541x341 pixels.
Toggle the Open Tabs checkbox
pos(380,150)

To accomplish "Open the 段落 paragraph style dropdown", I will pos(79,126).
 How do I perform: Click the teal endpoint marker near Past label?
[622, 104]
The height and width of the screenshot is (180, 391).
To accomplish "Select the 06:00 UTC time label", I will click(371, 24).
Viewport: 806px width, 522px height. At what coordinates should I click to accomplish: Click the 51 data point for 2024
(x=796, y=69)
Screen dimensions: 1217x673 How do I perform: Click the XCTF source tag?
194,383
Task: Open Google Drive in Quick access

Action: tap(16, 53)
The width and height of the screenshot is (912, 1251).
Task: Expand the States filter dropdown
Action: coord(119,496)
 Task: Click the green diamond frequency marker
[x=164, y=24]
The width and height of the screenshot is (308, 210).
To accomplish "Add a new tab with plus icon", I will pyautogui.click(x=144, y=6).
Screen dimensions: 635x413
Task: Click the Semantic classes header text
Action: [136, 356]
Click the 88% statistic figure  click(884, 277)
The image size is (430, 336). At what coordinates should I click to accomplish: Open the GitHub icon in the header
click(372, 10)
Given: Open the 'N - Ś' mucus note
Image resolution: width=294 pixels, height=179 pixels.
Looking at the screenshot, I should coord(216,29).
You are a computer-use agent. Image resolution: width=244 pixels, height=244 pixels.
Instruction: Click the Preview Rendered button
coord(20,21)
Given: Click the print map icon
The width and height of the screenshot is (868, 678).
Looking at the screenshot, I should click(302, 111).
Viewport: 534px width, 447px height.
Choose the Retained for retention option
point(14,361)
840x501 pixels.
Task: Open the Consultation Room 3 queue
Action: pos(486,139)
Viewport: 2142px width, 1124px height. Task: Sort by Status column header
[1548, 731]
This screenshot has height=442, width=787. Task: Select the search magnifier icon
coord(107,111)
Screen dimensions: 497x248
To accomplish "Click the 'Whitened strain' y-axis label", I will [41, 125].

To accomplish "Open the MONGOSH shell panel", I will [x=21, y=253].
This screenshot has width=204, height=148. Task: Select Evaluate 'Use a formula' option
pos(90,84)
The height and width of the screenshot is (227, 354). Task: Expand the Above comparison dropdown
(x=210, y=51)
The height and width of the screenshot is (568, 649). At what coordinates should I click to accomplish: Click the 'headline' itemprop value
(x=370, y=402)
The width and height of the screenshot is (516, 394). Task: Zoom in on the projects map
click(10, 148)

*****

■ **What the task requires**: Return all of the lines above without changing any character, from the first to the last.

■ **Response**:
541x341 pixels.
Toggle the Open Tabs checkbox
pos(380,150)

To accomplish "Open the 段落 paragraph style dropdown", I will pos(79,126).
 How do I perform: Click the teal endpoint marker near Past label?
[622, 104]
The height and width of the screenshot is (180, 391).
To accomplish "Select the 06:00 UTC time label", I will click(371, 24).
Viewport: 806px width, 522px height. At what coordinates should I click to accomplish: Click the 51 data point for 2024
(x=796, y=69)
Screen dimensions: 1217x673 How do I perform: Click the XCTF source tag?
194,383
Task: Open Google Drive in Quick access

Action: tap(16, 53)
The width and height of the screenshot is (912, 1251).
Task: Expand the States filter dropdown
Action: coord(119,496)
 Task: Click the green diamond frequency marker
[x=164, y=24]
The width and height of the screenshot is (308, 210).
To accomplish "Add a new tab with plus icon", I will pyautogui.click(x=144, y=6).
Screen dimensions: 635x413
Task: Click the Semantic classes header text
Action: [136, 356]
Click the 88% statistic figure  click(884, 277)
The image size is (430, 336). At what coordinates should I click to accomplish: Open the GitHub icon in the header
click(372, 10)
Given: Open the 'N - Ś' mucus note
Image resolution: width=294 pixels, height=179 pixels.
Looking at the screenshot, I should coord(216,29).
You are a computer-use agent. Image resolution: width=244 pixels, height=244 pixels.
Instruction: Click the Preview Rendered button
coord(20,21)
Given: Click the print map icon
The width and height of the screenshot is (868, 678).
Looking at the screenshot, I should click(302, 111).
Viewport: 534px width, 447px height.
Choose the Retained for retention option
point(14,361)
840x501 pixels.
Task: Open the Consultation Room 3 queue
Action: pos(486,139)
Viewport: 2142px width, 1124px height. Task: Sort by Status column header
[1548, 731]
This screenshot has height=442, width=787. Task: Select the search magnifier icon
coord(107,111)
Screen dimensions: 497x248
To accomplish "Click the 'Whitened strain' y-axis label", I will [41, 125].

To accomplish "Open the MONGOSH shell panel", I will [x=21, y=253].
This screenshot has width=204, height=148. Task: Select Evaluate 'Use a formula' option
pos(90,84)
The height and width of the screenshot is (227, 354). Task: Expand the Above comparison dropdown
(x=210, y=51)
The height and width of the screenshot is (568, 649). At what coordinates should I click to accomplish: Click the 'headline' itemprop value
(x=370, y=402)
The width and height of the screenshot is (516, 394). Task: Zoom in on the projects map
click(10, 148)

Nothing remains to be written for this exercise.